• **Task to carry out**: Which lines below contain the word "number"? Copy each one.

● ● ●

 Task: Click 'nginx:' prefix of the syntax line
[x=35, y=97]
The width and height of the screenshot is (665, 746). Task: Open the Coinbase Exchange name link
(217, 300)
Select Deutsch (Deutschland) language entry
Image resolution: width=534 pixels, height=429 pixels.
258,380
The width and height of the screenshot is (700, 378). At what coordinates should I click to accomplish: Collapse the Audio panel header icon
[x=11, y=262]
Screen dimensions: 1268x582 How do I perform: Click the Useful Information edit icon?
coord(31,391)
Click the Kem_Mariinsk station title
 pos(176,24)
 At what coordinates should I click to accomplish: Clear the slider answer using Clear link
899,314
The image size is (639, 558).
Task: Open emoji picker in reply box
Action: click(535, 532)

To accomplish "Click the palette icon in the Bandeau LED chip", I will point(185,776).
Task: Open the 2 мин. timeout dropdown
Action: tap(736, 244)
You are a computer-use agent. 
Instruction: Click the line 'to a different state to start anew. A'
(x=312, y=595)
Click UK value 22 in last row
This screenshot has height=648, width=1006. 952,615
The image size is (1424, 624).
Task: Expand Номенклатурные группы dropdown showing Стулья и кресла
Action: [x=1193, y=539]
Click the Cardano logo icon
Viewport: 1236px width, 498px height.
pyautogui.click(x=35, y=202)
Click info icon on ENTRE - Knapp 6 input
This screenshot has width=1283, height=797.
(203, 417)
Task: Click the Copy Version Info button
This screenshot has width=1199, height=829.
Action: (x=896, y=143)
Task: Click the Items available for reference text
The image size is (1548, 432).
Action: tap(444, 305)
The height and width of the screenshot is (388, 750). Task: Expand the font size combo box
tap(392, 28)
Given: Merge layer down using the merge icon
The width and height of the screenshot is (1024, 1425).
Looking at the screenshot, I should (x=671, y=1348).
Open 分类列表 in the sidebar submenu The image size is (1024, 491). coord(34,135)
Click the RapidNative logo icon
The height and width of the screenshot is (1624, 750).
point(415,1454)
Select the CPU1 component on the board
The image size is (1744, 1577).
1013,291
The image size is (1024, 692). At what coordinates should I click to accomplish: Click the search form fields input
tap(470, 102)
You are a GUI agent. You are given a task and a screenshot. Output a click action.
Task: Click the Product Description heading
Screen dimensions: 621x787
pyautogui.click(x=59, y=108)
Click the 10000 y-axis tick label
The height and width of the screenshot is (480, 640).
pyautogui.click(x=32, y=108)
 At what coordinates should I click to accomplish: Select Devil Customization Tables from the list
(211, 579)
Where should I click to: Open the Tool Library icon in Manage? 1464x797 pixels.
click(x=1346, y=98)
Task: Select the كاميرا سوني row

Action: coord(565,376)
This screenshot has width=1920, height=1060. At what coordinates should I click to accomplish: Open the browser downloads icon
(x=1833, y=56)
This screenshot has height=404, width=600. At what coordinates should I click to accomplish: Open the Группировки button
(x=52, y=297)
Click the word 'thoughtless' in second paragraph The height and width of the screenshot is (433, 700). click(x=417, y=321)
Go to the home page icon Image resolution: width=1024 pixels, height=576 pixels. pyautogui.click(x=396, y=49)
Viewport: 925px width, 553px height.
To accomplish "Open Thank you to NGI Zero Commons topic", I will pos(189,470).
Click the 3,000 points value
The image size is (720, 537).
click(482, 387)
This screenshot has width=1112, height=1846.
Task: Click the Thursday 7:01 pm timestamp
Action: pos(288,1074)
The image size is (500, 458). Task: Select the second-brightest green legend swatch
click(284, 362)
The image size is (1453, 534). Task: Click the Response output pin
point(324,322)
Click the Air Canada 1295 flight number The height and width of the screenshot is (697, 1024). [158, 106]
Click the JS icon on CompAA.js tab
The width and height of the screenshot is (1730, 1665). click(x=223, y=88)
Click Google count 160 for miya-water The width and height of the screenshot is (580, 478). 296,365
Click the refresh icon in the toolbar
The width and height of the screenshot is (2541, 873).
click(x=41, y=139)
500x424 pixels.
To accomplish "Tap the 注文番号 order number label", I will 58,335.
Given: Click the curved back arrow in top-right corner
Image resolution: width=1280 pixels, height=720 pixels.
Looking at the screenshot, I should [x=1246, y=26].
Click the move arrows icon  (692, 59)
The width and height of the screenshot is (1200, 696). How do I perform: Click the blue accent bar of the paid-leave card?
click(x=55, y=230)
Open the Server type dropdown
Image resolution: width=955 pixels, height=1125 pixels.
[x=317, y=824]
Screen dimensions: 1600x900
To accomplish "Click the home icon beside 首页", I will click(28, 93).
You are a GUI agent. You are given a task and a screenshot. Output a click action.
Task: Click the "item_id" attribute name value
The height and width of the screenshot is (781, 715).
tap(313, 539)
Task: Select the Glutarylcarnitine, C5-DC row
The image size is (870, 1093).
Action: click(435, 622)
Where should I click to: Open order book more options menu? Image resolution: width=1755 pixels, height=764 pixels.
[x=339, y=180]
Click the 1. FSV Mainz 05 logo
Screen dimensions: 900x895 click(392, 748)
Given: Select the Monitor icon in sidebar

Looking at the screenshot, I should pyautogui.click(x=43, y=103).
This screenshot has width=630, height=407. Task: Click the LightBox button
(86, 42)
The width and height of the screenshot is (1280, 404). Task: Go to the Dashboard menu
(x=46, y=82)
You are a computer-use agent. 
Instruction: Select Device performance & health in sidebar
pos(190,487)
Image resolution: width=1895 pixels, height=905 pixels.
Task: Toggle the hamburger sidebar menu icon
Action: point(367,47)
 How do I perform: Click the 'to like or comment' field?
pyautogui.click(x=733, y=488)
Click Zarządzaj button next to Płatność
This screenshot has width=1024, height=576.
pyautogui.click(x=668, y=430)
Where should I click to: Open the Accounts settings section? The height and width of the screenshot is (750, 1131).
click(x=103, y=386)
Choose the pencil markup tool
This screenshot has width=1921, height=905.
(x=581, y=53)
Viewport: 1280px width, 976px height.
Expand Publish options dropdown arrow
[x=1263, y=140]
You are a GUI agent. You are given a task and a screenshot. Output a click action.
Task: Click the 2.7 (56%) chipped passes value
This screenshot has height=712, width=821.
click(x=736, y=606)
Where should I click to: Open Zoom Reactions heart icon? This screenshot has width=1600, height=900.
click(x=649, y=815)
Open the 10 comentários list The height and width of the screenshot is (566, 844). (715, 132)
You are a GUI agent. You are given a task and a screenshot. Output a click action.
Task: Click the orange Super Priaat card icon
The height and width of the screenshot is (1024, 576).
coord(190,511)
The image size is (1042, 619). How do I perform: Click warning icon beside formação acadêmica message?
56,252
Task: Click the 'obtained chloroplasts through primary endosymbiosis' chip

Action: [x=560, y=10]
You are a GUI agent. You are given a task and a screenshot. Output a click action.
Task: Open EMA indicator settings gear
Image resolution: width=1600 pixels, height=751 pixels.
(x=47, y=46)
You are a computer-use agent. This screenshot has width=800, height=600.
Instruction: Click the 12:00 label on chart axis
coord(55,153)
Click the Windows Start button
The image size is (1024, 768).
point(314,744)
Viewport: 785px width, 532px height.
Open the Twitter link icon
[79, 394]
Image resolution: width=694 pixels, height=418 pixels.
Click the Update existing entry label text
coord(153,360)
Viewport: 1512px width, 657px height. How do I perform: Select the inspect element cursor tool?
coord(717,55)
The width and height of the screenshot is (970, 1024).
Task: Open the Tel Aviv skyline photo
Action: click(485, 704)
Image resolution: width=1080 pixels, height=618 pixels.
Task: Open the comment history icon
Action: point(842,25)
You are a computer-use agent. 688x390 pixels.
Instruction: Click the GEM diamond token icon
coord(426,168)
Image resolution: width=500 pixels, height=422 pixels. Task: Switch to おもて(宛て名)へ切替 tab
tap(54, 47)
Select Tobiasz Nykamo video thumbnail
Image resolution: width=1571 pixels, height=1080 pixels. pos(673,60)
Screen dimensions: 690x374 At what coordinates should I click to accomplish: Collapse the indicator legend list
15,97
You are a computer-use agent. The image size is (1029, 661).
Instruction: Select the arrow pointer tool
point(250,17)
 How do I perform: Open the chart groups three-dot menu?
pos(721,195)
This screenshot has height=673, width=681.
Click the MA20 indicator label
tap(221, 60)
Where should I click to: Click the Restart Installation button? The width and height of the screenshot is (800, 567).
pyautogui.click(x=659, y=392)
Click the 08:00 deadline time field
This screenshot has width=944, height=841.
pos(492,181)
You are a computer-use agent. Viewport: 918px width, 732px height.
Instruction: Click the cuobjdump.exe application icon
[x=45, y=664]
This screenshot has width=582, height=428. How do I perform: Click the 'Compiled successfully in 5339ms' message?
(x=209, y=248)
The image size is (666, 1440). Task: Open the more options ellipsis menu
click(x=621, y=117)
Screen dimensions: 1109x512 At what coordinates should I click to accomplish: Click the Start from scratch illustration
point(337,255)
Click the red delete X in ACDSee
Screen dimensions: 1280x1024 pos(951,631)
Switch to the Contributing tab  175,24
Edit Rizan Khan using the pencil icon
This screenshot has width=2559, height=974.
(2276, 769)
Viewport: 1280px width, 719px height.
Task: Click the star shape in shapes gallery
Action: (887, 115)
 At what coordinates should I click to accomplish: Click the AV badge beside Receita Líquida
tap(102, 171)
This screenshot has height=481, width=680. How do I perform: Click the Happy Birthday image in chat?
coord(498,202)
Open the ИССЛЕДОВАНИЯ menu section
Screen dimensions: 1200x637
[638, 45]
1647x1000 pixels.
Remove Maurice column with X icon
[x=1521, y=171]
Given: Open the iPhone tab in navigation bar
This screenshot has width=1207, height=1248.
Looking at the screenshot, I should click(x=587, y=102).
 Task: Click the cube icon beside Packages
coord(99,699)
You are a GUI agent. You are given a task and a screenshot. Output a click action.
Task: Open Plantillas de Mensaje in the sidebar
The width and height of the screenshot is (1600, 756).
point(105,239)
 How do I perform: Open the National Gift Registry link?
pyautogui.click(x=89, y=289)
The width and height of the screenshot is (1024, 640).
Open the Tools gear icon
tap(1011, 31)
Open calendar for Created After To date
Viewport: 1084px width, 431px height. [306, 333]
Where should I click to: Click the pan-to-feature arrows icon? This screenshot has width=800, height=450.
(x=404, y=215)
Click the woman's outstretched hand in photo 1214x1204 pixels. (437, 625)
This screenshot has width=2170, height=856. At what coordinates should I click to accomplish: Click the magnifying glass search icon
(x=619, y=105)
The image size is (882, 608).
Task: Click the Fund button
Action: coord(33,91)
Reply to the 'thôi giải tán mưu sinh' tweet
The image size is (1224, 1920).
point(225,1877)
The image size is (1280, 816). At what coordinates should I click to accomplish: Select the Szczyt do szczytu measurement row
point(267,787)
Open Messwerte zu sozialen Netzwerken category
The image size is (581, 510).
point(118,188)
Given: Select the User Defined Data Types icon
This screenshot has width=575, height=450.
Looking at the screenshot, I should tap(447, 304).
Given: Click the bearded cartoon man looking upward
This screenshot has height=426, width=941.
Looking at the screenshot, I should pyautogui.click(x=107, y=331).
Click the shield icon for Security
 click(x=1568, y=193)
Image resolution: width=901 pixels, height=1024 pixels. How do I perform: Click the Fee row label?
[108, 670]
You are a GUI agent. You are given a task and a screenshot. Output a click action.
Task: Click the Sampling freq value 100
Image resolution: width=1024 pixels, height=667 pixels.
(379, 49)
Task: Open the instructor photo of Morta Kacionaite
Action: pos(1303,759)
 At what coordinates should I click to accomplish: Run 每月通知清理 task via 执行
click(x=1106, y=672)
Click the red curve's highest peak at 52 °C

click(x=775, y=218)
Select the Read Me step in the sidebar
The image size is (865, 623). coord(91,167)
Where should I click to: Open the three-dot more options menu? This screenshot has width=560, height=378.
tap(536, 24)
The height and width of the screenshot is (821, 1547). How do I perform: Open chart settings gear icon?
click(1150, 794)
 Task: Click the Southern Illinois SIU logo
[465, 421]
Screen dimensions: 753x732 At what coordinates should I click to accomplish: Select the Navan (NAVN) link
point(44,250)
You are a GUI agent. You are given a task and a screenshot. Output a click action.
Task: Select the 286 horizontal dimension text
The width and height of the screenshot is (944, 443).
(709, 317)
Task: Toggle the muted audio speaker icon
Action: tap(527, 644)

● ● ●

• **Finished task**:
Click the Air Canada 1295 flight number The height and width of the screenshot is (697, 1024). [158, 106]
To accomplish "Tap the 注文番号 order number label", I will 58,335.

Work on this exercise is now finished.